Below are lines of data; restate word for word those running from the line containing "The height and" to the line containing "Click the To", inclusive, and no others.

=== Material supplied ===

--- START ---

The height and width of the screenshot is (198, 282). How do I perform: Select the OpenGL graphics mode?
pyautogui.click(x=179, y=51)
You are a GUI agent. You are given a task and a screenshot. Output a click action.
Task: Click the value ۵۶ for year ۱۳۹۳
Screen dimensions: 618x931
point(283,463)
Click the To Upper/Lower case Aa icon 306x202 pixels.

--- END ---
--- START ---

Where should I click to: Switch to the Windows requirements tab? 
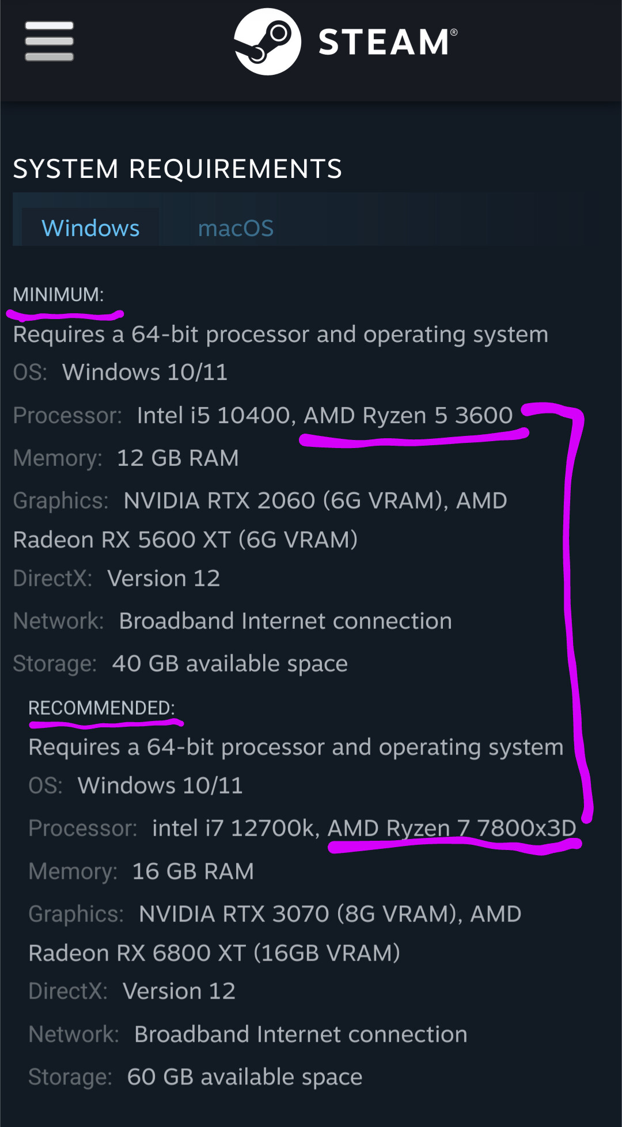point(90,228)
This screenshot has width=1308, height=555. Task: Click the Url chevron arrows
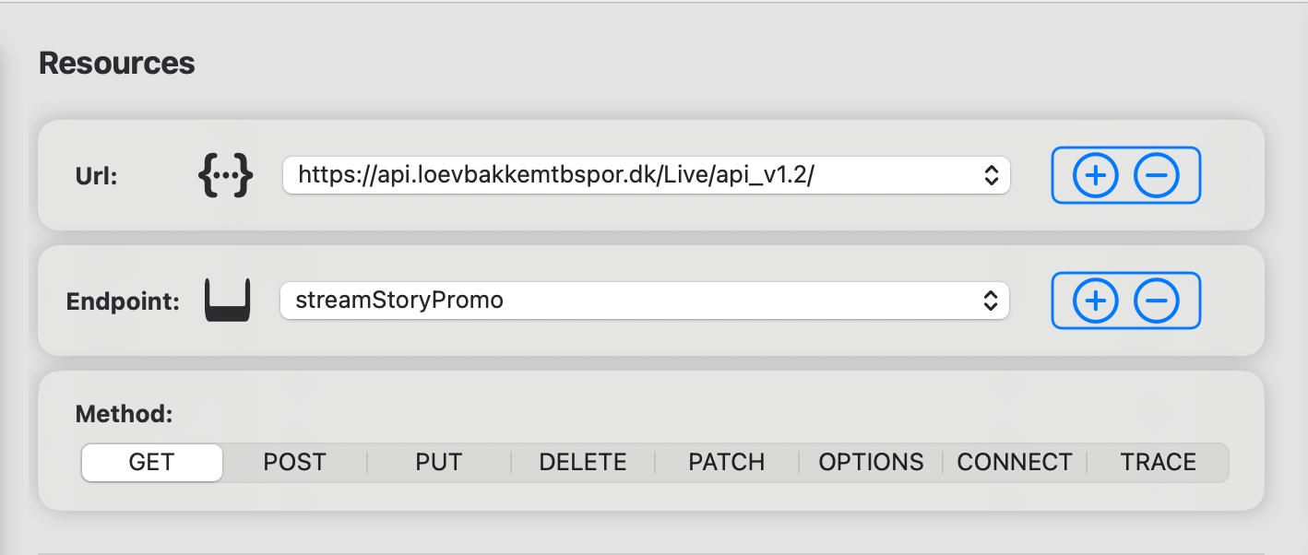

--- END ---

=== Result of this task ===
The height and width of the screenshot is (198, 282). How do I perform: Select the OpenGL graphics mode?
pyautogui.click(x=179, y=51)
You are a GUI agent. You are given a task and a screenshot. Output a click action.
Task: Click the value ۵۶ for year ۱۳۹۳
Screen dimensions: 618x931
point(283,463)
Click the To Upper/Lower case Aa icon 306x202 pixels.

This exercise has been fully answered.